■ REQUIRED WORK
Render the material below as a Markdown table with the columns No. and Line, giving each line its own numbered row. Leave out any blank lines.

■ RECORDS TO PROCESS
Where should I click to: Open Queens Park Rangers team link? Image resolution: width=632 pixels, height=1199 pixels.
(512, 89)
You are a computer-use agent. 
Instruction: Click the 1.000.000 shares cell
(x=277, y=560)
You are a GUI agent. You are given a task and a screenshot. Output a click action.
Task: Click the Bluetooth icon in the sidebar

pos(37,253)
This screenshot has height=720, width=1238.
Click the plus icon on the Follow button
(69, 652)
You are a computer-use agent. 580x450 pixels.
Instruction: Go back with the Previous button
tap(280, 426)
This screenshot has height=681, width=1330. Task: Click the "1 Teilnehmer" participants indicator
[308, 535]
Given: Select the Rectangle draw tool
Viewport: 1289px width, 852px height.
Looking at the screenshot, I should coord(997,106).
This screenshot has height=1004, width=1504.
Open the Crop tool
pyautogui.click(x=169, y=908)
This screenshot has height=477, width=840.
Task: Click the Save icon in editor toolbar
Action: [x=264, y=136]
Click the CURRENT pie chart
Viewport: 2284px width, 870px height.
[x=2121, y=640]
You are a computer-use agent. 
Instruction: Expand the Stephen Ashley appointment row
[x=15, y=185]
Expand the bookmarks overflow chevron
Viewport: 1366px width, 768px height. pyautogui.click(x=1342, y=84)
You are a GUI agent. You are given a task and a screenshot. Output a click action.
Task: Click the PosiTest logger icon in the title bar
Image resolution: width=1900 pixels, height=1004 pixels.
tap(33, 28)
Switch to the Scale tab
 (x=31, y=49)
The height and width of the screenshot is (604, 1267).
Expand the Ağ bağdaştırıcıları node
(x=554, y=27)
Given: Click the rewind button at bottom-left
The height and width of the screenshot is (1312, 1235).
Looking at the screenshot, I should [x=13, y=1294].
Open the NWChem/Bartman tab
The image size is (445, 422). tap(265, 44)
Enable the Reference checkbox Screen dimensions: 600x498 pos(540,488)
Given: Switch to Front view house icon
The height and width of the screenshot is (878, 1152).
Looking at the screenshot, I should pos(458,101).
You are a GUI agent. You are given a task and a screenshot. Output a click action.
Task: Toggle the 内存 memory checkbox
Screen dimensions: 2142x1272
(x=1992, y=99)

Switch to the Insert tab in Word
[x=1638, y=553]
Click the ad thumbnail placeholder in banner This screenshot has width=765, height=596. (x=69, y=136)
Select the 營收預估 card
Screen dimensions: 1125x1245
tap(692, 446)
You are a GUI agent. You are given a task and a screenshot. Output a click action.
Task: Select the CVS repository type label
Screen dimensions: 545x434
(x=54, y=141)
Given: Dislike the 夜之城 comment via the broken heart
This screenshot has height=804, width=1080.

■ WRITTEN ANSWER
| No. | Line |
|---|---|
| 1 | Where should I click to: Open Queens Park Rangers team link? Image resolution: width=632 pixels, height=1199 pixels. |
| 2 | (512, 89) |
| 3 | You are a computer-use agent.  |
| 4 | Instruction: Click the 1.000.000 shares cell |
| 5 | (x=277, y=560) |
| 6 | You are a GUI agent. You are given a task and a screenshot. Output a click action. |
| 7 | Task: Click the Bluetooth icon in the sidebar |
| 8 | pos(37,253) |
| 9 | This screenshot has height=720, width=1238. |
| 10 | Click the plus icon on the Follow button |
| 11 | (69, 652) |
| 12 | You are a computer-use agent. 580x450 pixels. |
| 13 | Instruction: Go back with the Previous button |
| 14 | tap(280, 426) |
| 15 | This screenshot has height=681, width=1330. Task: Click the "1 Teilnehmer" participants indicator |
| 16 | [308, 535] |
| 17 | Given: Select the Rectangle draw tool |
| 18 | Viewport: 1289px width, 852px height. |
| 19 | Looking at the screenshot, I should coord(997,106). |
| 20 | This screenshot has height=1004, width=1504. |
| 21 | Open the Crop tool |
| 22 | pyautogui.click(x=169, y=908) |
| 23 | This screenshot has height=477, width=840. |
| 24 | Task: Click the Save icon in editor toolbar |
| 25 | Action: [x=264, y=136] |
| 26 | Click the CURRENT pie chart |
| 27 | Viewport: 2284px width, 870px height. |
| 28 | [x=2121, y=640] |
| 29 | You are a computer-use agent.  |
| 30 | Instruction: Expand the Stephen Ashley appointment row |
| 31 | [x=15, y=185] |
| 32 | Expand the bookmarks overflow chevron |
| 33 | Viewport: 1366px width, 768px height. pyautogui.click(x=1342, y=84) |
| 34 | You are a GUI agent. You are given a task and a screenshot. Output a click action. |
| 35 | Task: Click the PosiTest logger icon in the title bar |
| 36 | Image resolution: width=1900 pixels, height=1004 pixels. |
| 37 | tap(33, 28) |
| 38 | Switch to the Scale tab |
| 39 |  (x=31, y=49) |
| 40 | The height and width of the screenshot is (604, 1267). |
| 41 | Expand the Ağ bağdaştırıcıları node |
| 42 | (x=554, y=27) |
| 43 | Given: Click the rewind button at bottom-left |
| 44 | The height and width of the screenshot is (1312, 1235). |
| 45 | Looking at the screenshot, I should [x=13, y=1294]. |
| 46 | Open the NWChem/Bartman tab |
| 47 | The image size is (445, 422). tap(265, 44) |
| 48 | Enable the Reference checkbox Screen dimensions: 600x498 pos(540,488) |
| 49 | Given: Switch to Front view house icon |
| 50 | The height and width of the screenshot is (878, 1152). |
| 51 | Looking at the screenshot, I should pos(458,101). |
| 52 | You are a GUI agent. You are given a task and a screenshot. Output a click action. |
| 53 | Task: Toggle the 内存 memory checkbox |
| 54 | Screen dimensions: 2142x1272 |
| 55 | (x=1992, y=99) |
| 56 | Switch to the Insert tab in Word |
| 57 | [x=1638, y=553] |
| 58 | Click the ad thumbnail placeholder in banner This screenshot has width=765, height=596. (x=69, y=136) |
| 59 | Select the 營收預估 card |
| 60 | Screen dimensions: 1125x1245 |
| 61 | tap(692, 446) |
| 62 | You are a GUI agent. You are given a task and a screenshot. Output a click action. |
| 63 | Task: Select the CVS repository type label |
| 64 | Screen dimensions: 545x434 |
| 65 | (x=54, y=141) |
| 66 | Given: Dislike the 夜之城 comment via the broken heart |
| 67 | This screenshot has height=804, width=1080. |